___ Listing ___
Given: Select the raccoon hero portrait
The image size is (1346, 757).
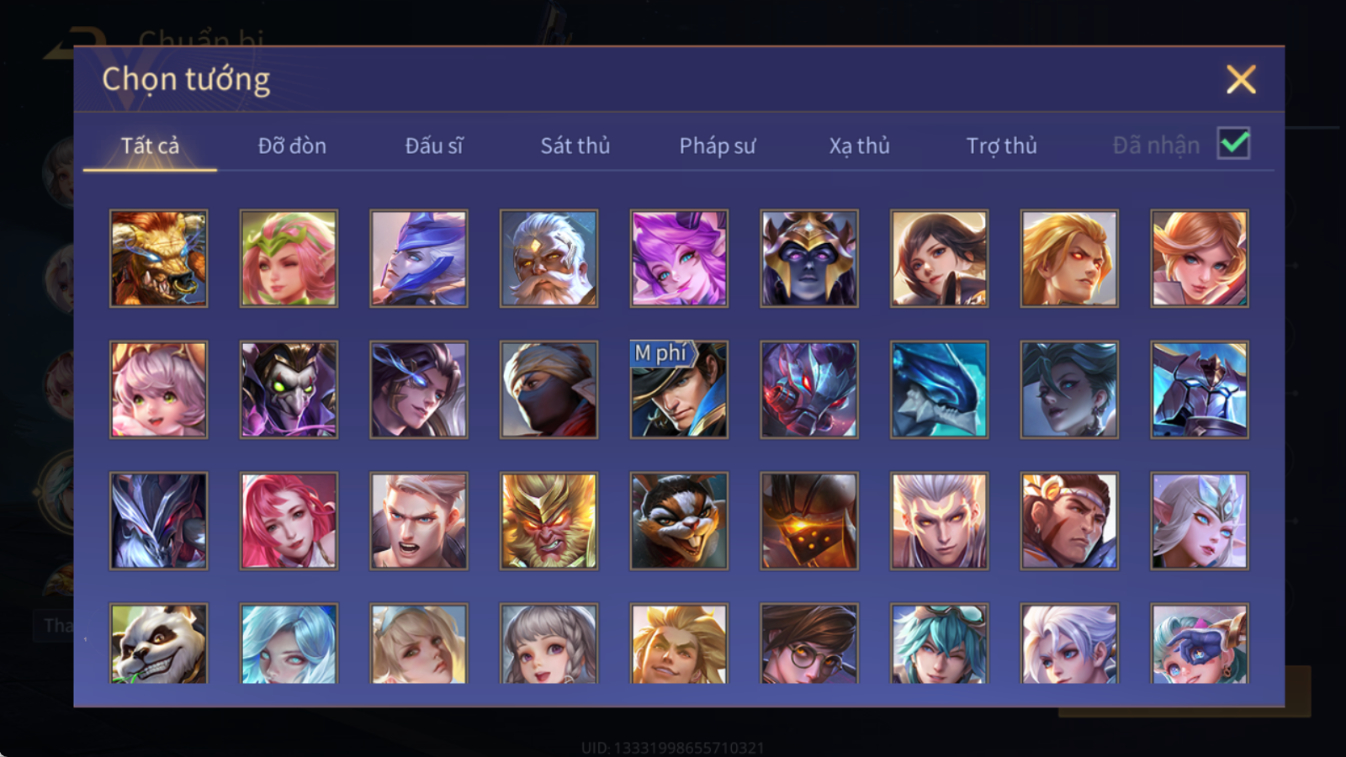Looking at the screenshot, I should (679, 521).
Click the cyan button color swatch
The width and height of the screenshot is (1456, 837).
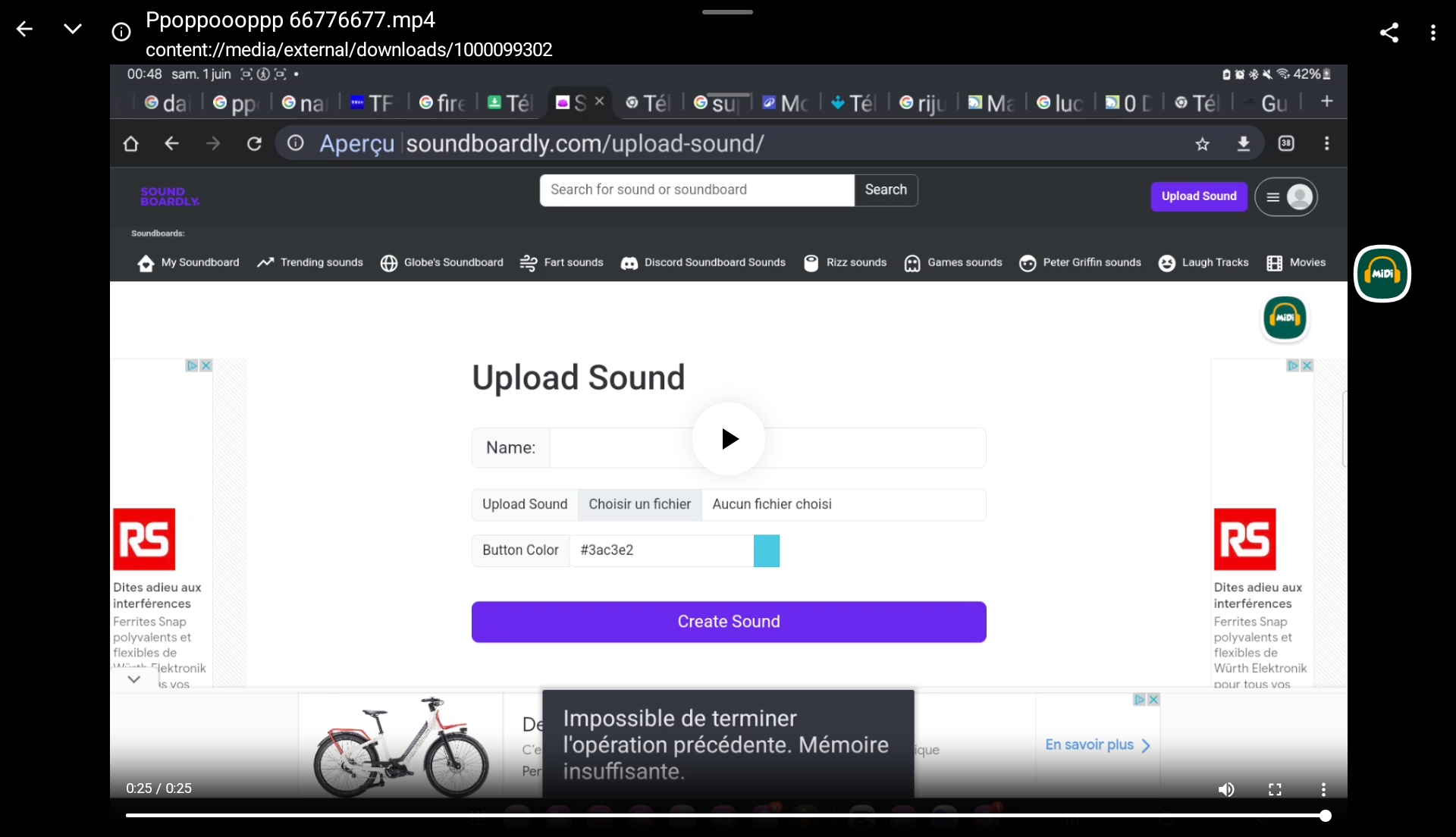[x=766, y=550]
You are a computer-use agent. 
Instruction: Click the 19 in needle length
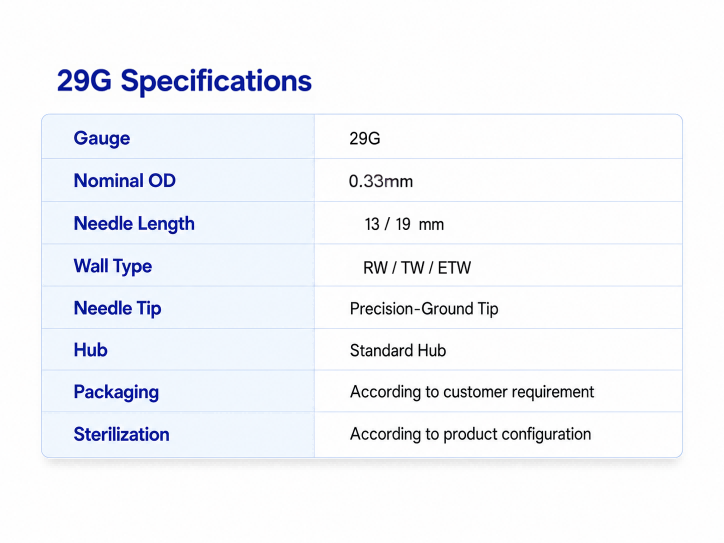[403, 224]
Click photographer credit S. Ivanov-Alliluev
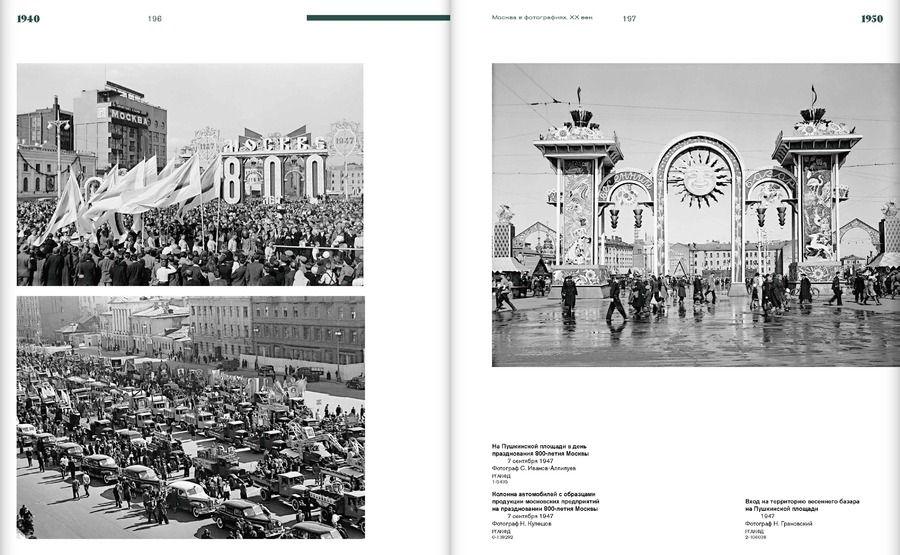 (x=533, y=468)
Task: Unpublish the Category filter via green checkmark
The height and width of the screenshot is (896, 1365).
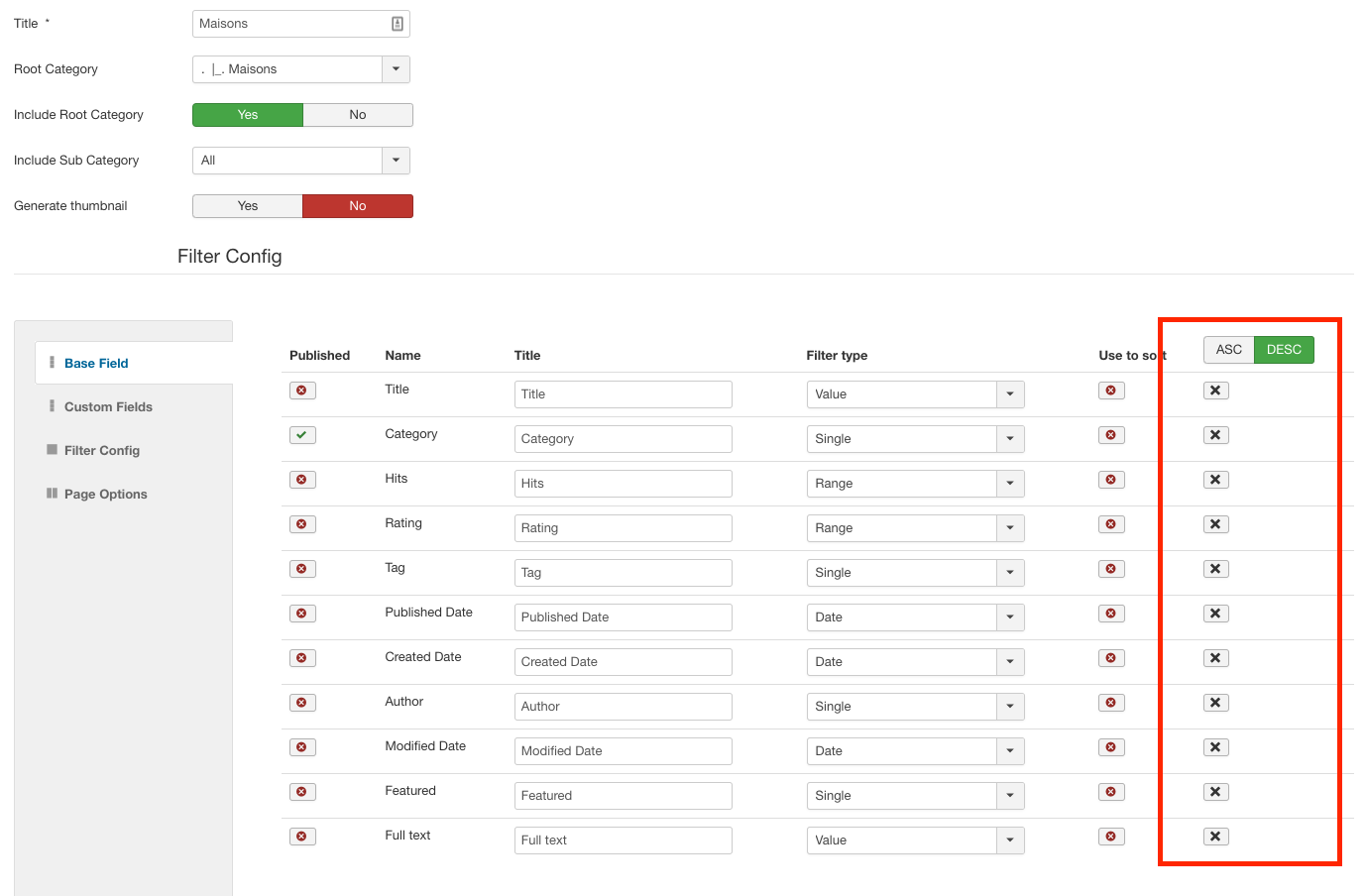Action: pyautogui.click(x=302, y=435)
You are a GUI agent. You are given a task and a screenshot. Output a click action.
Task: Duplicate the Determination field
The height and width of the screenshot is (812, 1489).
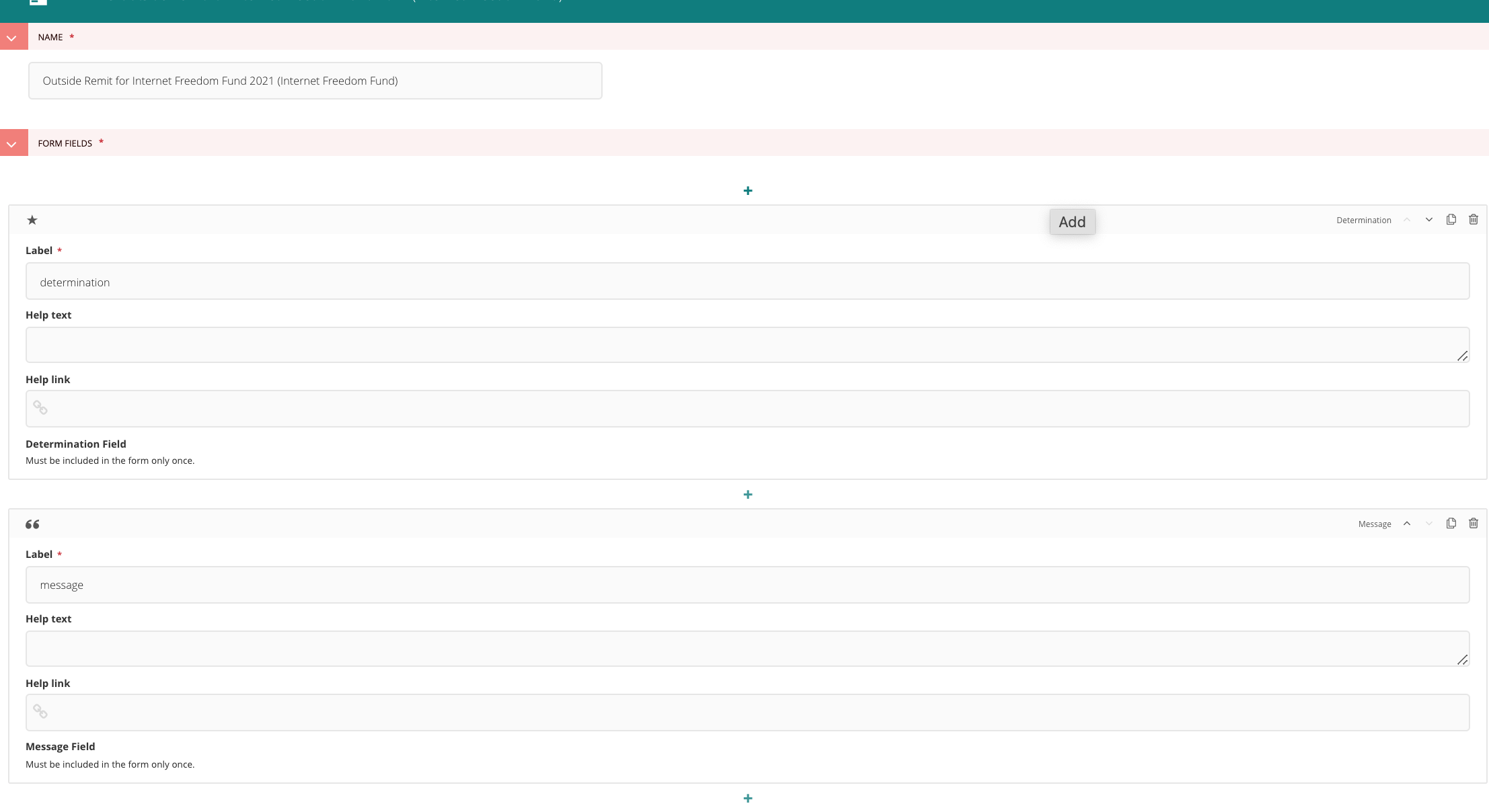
___
__Work instructions__: Write out the text lines of all the entries above exactly as they appear, leaving out the pictures.

__Result for this exercise__:
Given: Select the raccoon hero portrait
The image size is (1346, 757).
Looking at the screenshot, I should (679, 521).
Click the cyan button color swatch
The width and height of the screenshot is (1456, 837).
[x=766, y=550]
You are a computer-use agent. 
Instruction: Click the 19 in needle length
[403, 224]
Click photographer credit S. Ivanov-Alliluev
 (x=533, y=468)
Task: Unpublish the Category filter via green checkmark
The height and width of the screenshot is (896, 1365).
Action: pyautogui.click(x=302, y=435)
You are a GUI agent. You are given a task and a screenshot. Output a click action.
Task: Duplicate the Determination field
The height and width of the screenshot is (812, 1489).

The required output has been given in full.